__SELECTED TEXT__
>> START
Let’s imagine that you’re up on stage, playing a demanding and dynamic piece of music. You play all the right notes, you have perfect technique, you have a brilliant sound, you look like you’re trying to exorcize a demon from your instrument, and yet after the performance you feel unfulfilled and unmoved. You tried your hardest, but you just didn’t connect with real inspiration or genuine feeling. Why not?

Answers come from an understanding of the Three-Fold Braid of Soulforce Mastery. This says that true mastery cannot be achieved by technique and effort alone, but rather through the simultaneous development of the three strands of the braid: technique, effortlessness, and the knowledge of the soul. Technique is necessary to give form to your creations. Effortlessness is necessary both for your long-term well-being as an artist and also to open a channel to your Soulforce. The knowledge of the soul is what’s inside you that wants to be expressed, and without which technique and effortlessness are meaningless. All three strands are necessary, and none are sufficient on their own.

All three strands of the Three-Fold Braid of Soulforce Mastery are necessary to true mastery of any art form.

Read through the above scenario again and see if you can discern which of the three strands are either present or missing. You may notice that the first strand, technique, is present, but the other two, effortlessness and the knowledge of the soul, are what’s in short supply. This indicates a kind of overly narrow focus on technique that may be very familiar to many musicians and other artists. On the one hand, there is nothing inherently wrong with focusing on technique; great technique is, after all, a necessary part of great artistry. However, as we’ve already seen, technique by itself is not sufficient to create a performance of power and beauty, one that can actually move you and your audiences.

A common result of narrowly focusing on technique is that the expression of emotion in the creative act gets unconsciously confused with trying harder, and so becomes very effortful. For example, you can see this in the scrunched faces and contorted postures of performers who look like they’re “really feeling it.” But is trying hard and really feeling it the same thing as authentic emotional expression? In an echo of the old adage, “If at first you don’t succeed–try, try again!”, it’s almost as if the message many of us get about expressivity is, “If it’s not expressive enough, just put more effort into it!”
>> END
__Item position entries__
>> START
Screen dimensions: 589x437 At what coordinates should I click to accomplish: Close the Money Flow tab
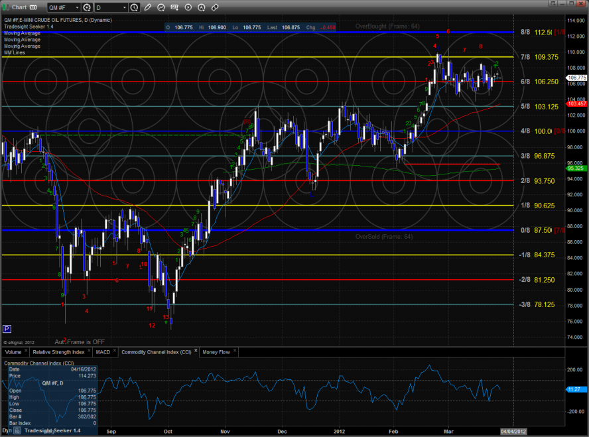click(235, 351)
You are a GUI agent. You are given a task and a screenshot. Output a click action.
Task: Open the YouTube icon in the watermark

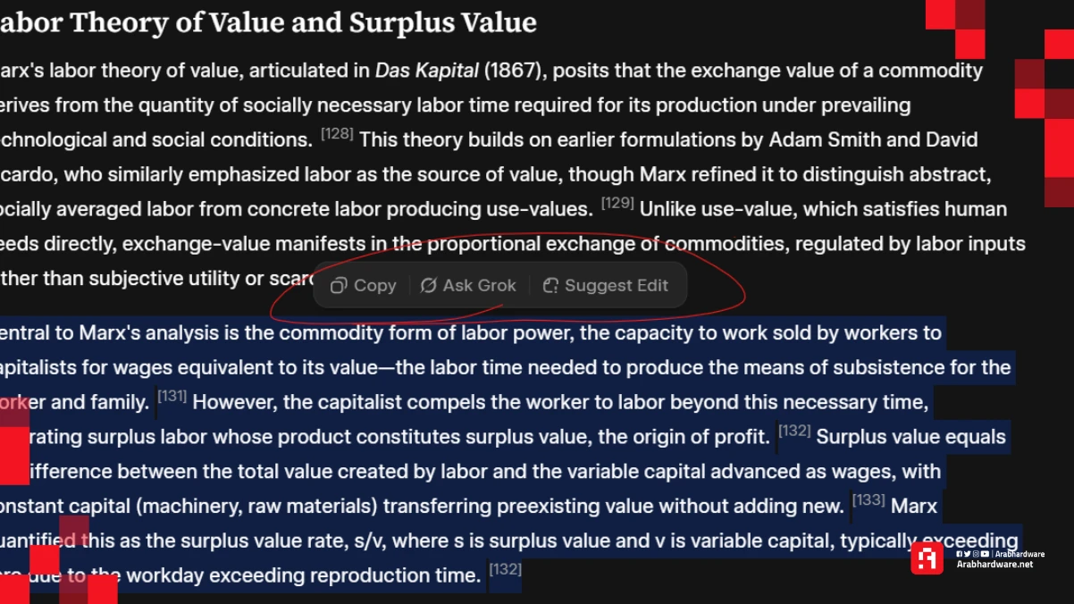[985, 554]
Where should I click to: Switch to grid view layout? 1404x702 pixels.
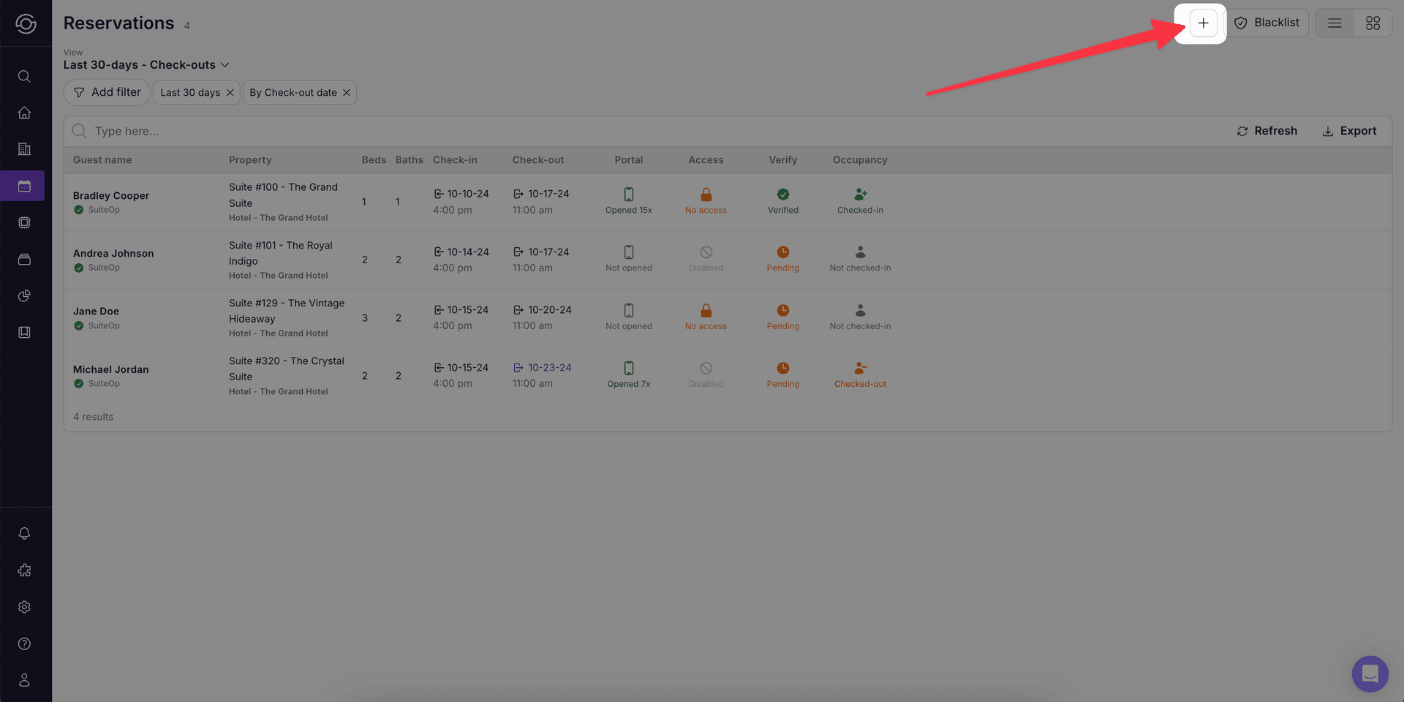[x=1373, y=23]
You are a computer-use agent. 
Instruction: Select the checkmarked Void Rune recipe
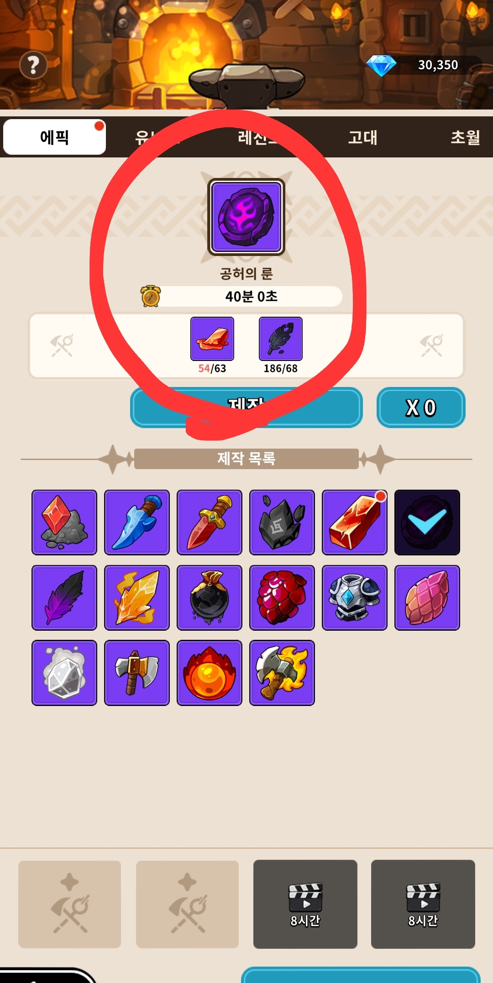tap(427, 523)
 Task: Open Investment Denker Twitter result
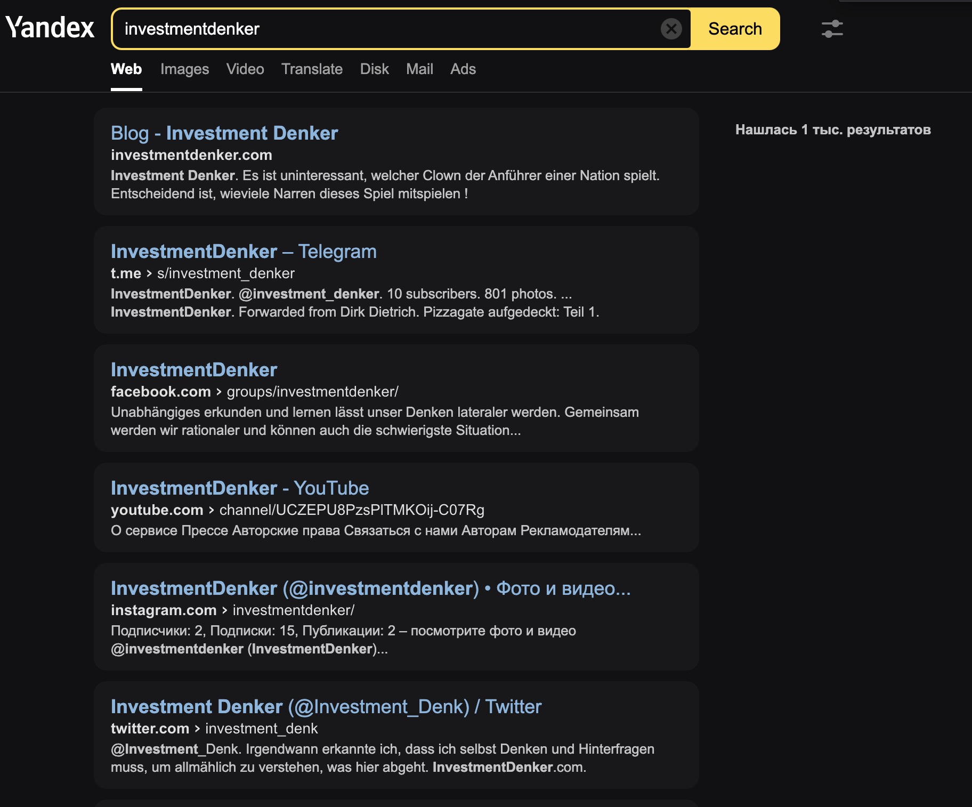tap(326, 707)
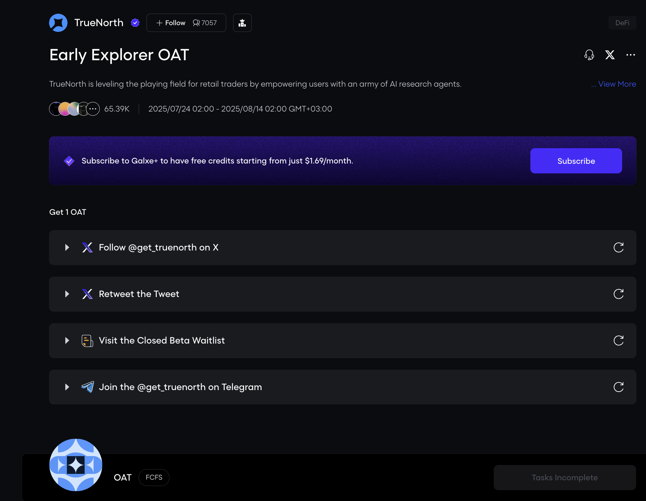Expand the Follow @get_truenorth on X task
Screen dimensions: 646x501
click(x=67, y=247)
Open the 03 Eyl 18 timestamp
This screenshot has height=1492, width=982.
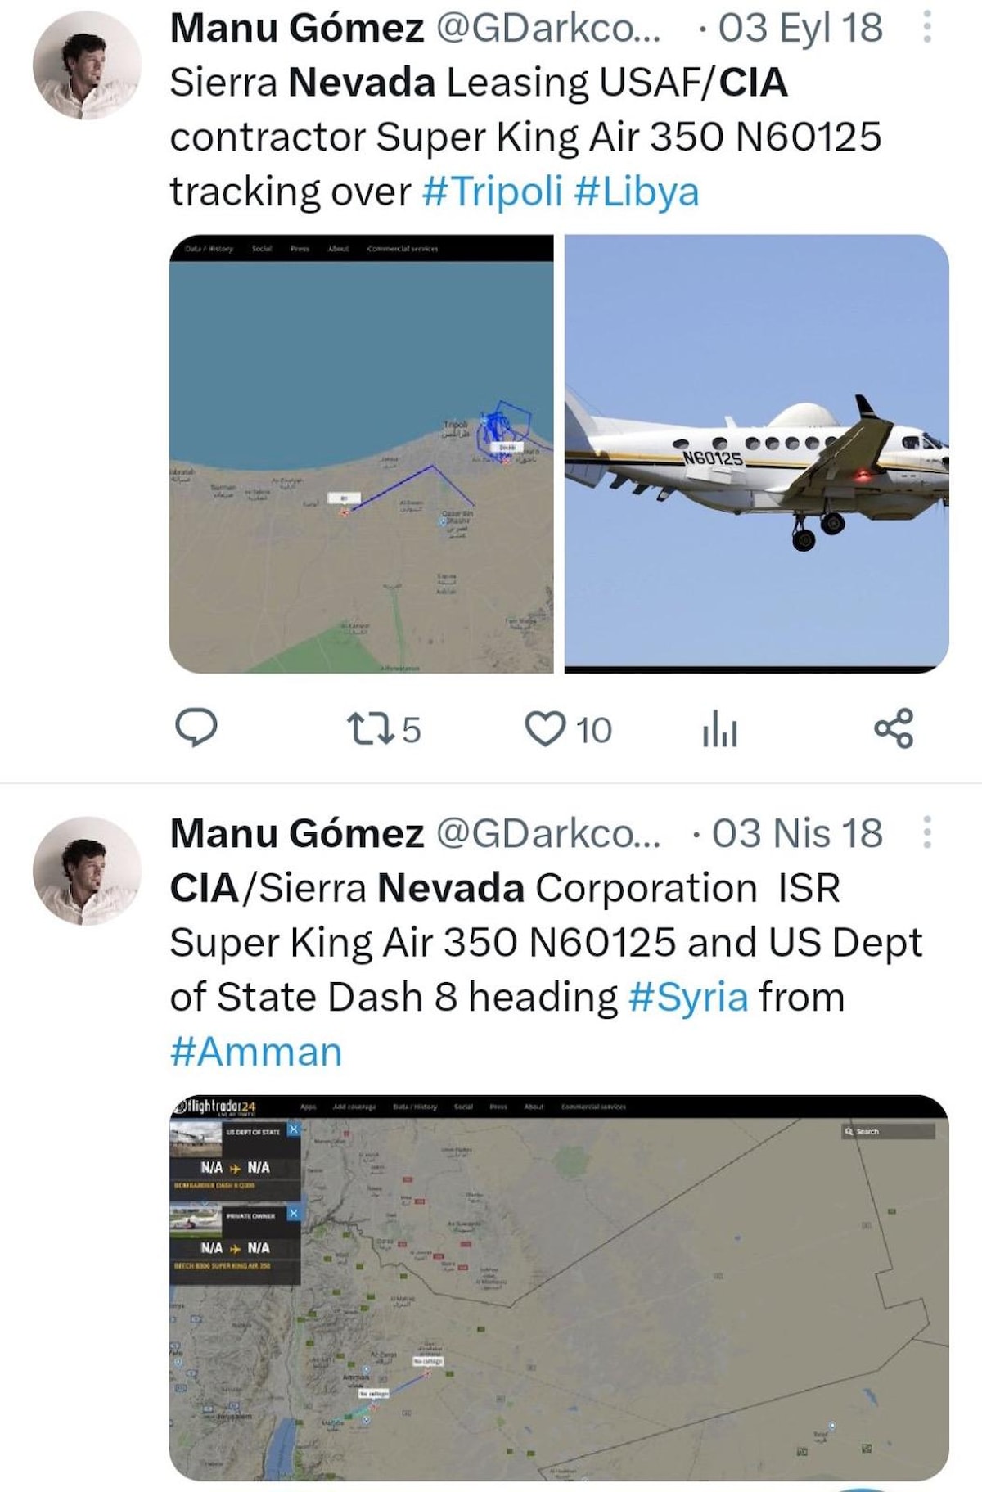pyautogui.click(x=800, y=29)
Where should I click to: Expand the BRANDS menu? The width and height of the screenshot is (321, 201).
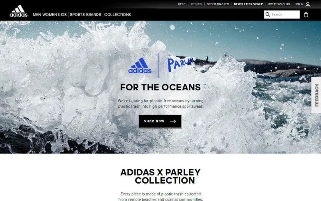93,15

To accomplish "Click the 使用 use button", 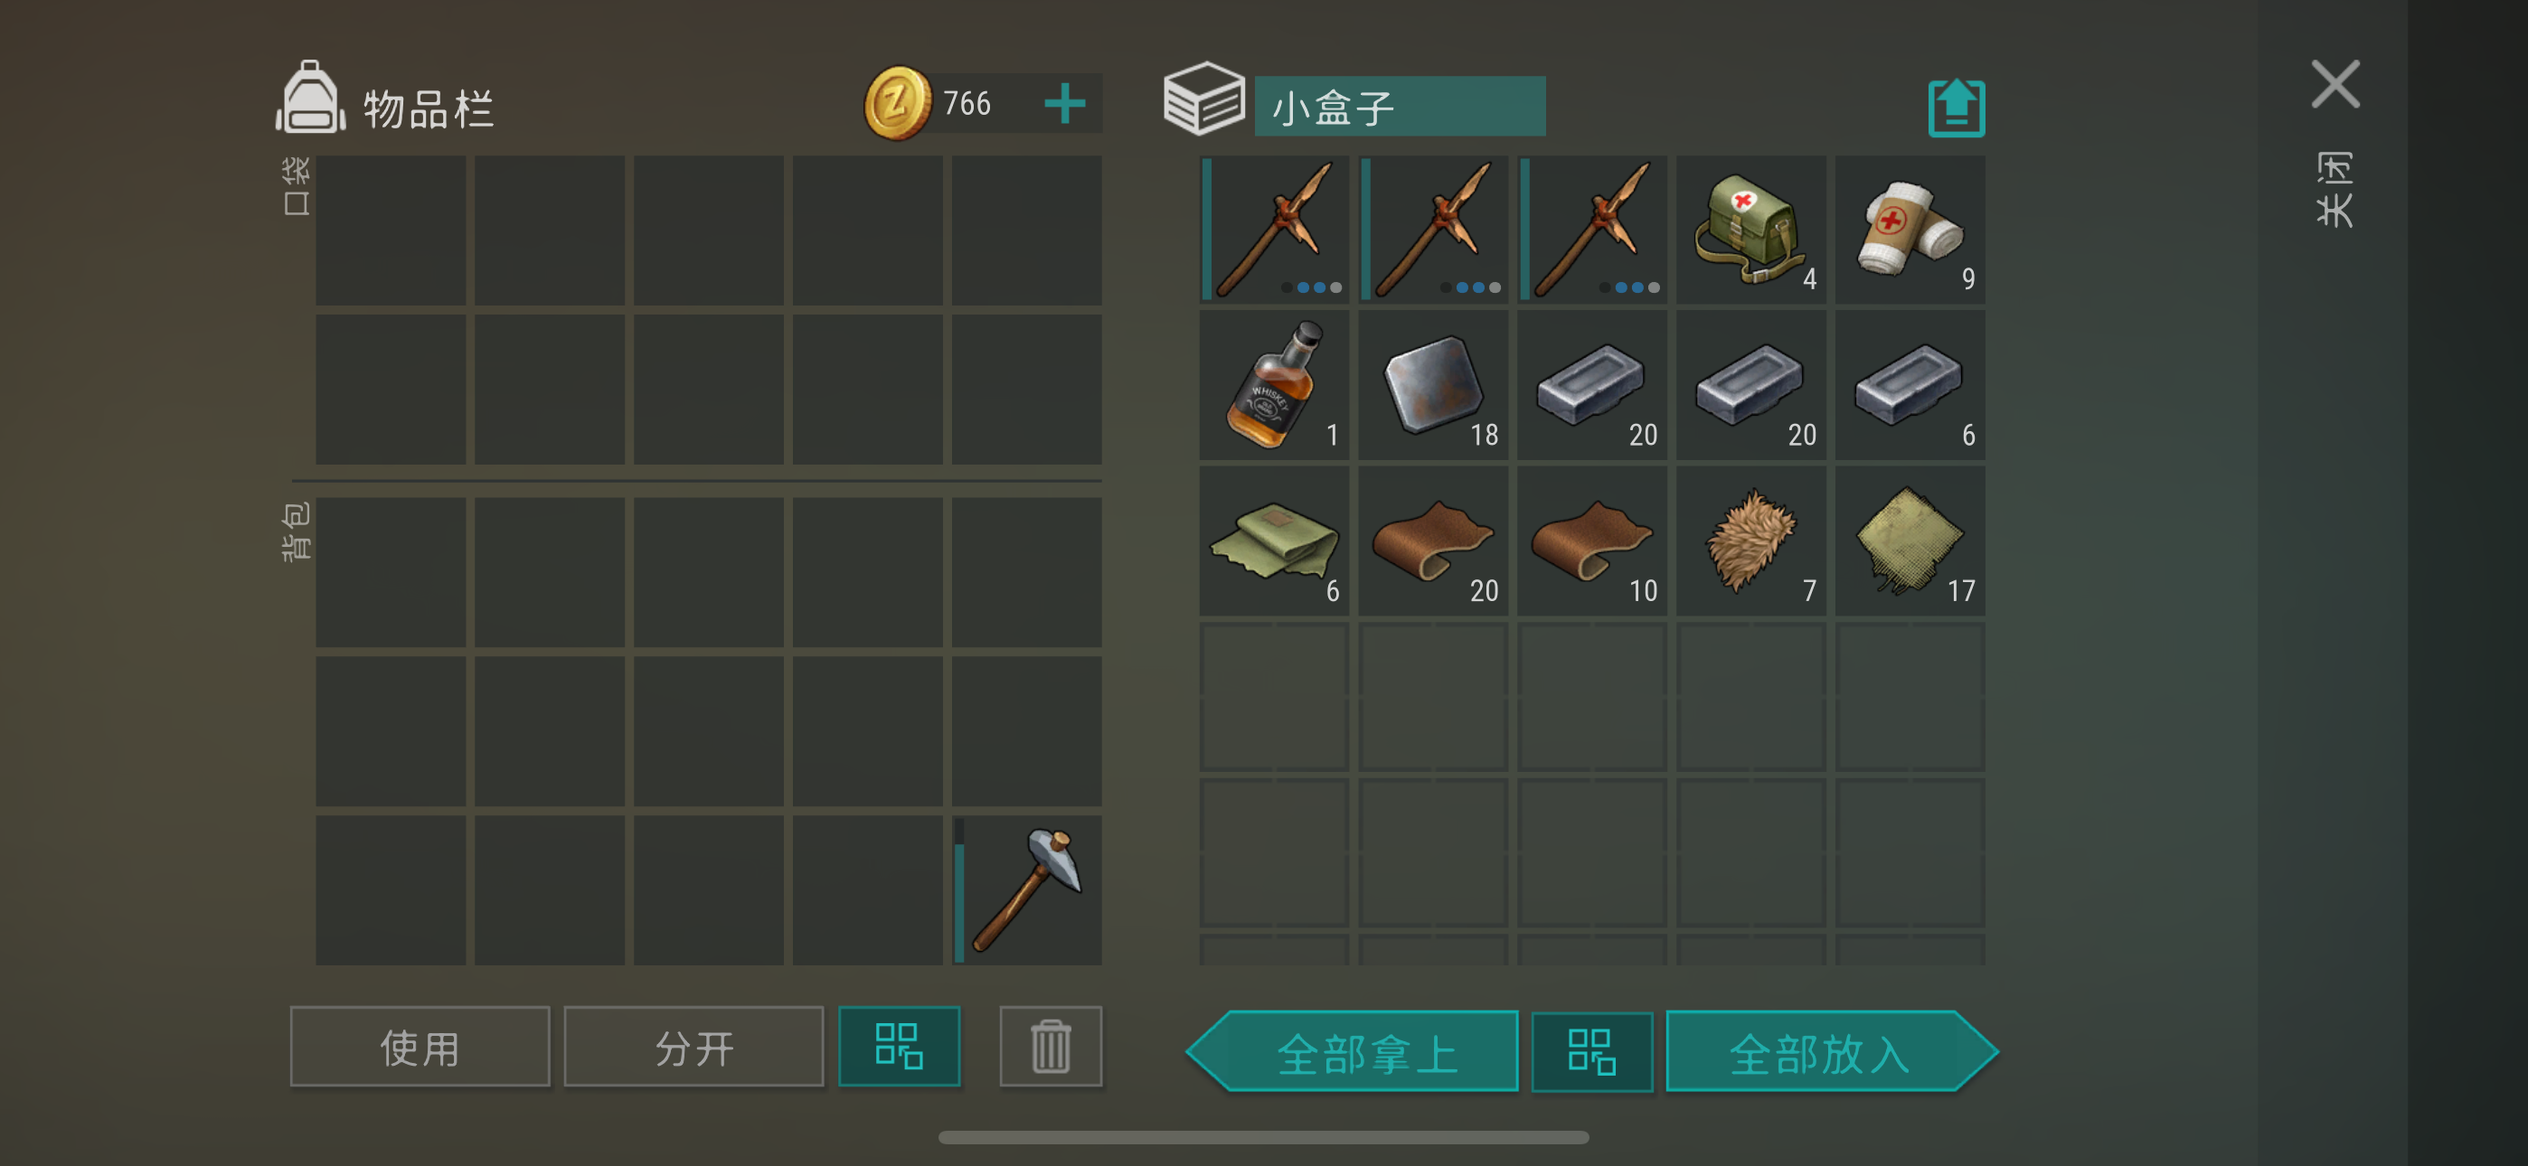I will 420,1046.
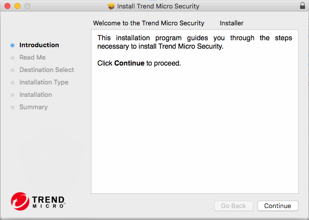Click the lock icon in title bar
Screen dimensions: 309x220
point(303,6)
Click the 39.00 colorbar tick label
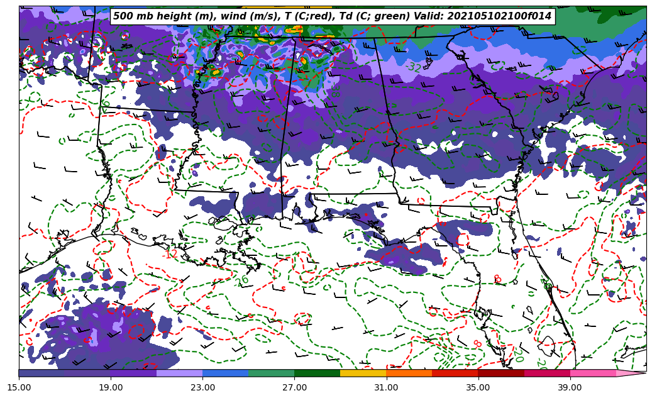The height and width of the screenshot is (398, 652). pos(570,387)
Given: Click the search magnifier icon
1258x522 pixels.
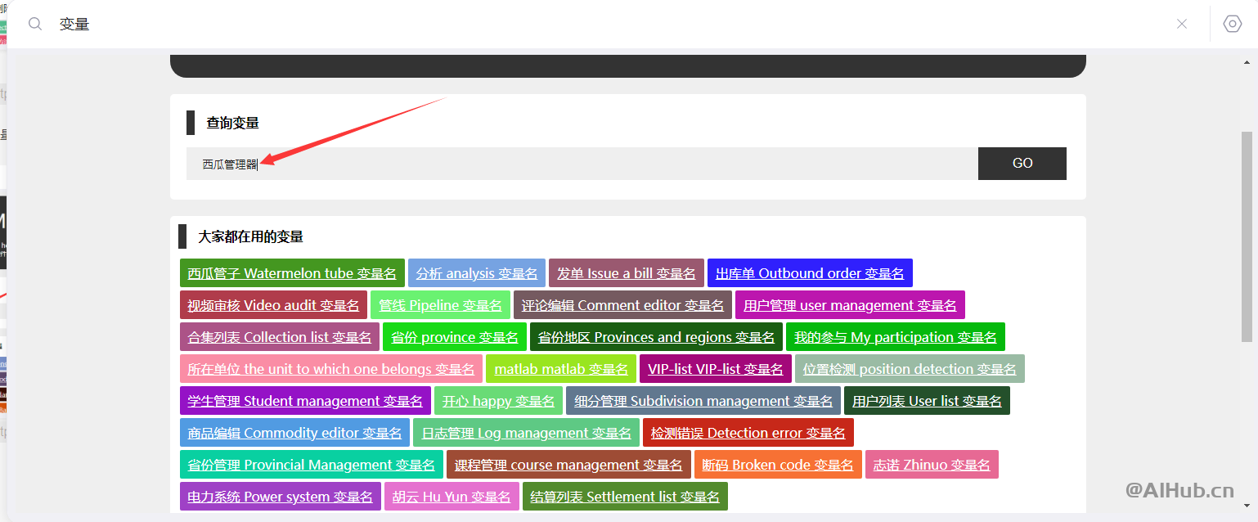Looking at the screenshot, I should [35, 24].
>> END
__TASKS TO PERFORM__
a - In the passage on musical mastery, condense the paragraph that begins "Answers come from an understanding" into a short bulleted list that keeps its main facts.
b - Extend the passage on musical mastery with a further paragraph that picks up after its final sentence and keeps its tone.
The material placed after the passage on musical mastery has no connection to it.

__RESULTS__
a -
- True mastery needs the simultaneous development of all three strands of the Three-Fold Braid of Soulforce Mastery, not technique and effort alone.
- Technique gives form to your creations.
- Effortlessness supports your long-term well-being as an artist and opens a channel to your Soulforce.
- The knowledge of the soul is what inside you wants to be expressed. Without it, technique and effortlessness are meaningless.
- All three strands are necessary, and none is sufficient on its own.

b -
The trouble with this is that trying or putting more effort into expression creates bodily tension, which in turn interferes with your expressive potential. Emotion is a kind of energy, and expression of emotion requires the movement of that energy, like the flow of water through a hose. But when you try hard, tension builds in the body and acts like a kink in that hose. The result, instead of having the hoped-for emotional power, has only the characteristics of excess effort and ends up feeling strained, mechanical, or superficial.

At its root, the problem of putting more effort into expression indicates a disconnection from the true source of emotion and artistic inspiration during the creative act. This source is the knowledge of the soul. Trying to create something without connection to the knowledge of the soul is like trying to animate a marionette; you can get pretty close by manipulating it via strings from the outside, but doing so will never make it come truly alive.

For that, you need to be in touch with your knowledge of the soul during the creative act itself. This is playing from the heart. Playing from the heart is essential for Soulforce Mastery in that it suffuses your creative acts with inspiration and genuine feeling, it allows an immediate sense of ease and release to your body, and brings new vitality and flow to your technique.

There is a common idea that real inspiration and genuine artistic feeling happens only by chance, or is accessible by only a lucky few. But this is not true. Playing from the heart is a skill that any musician or artist can learn and benefit from, no matter your age or abilities. The next step in that learning process is to examine any unconscious beliefs and habits that might be getting in the way of your ability to really bring your art alive.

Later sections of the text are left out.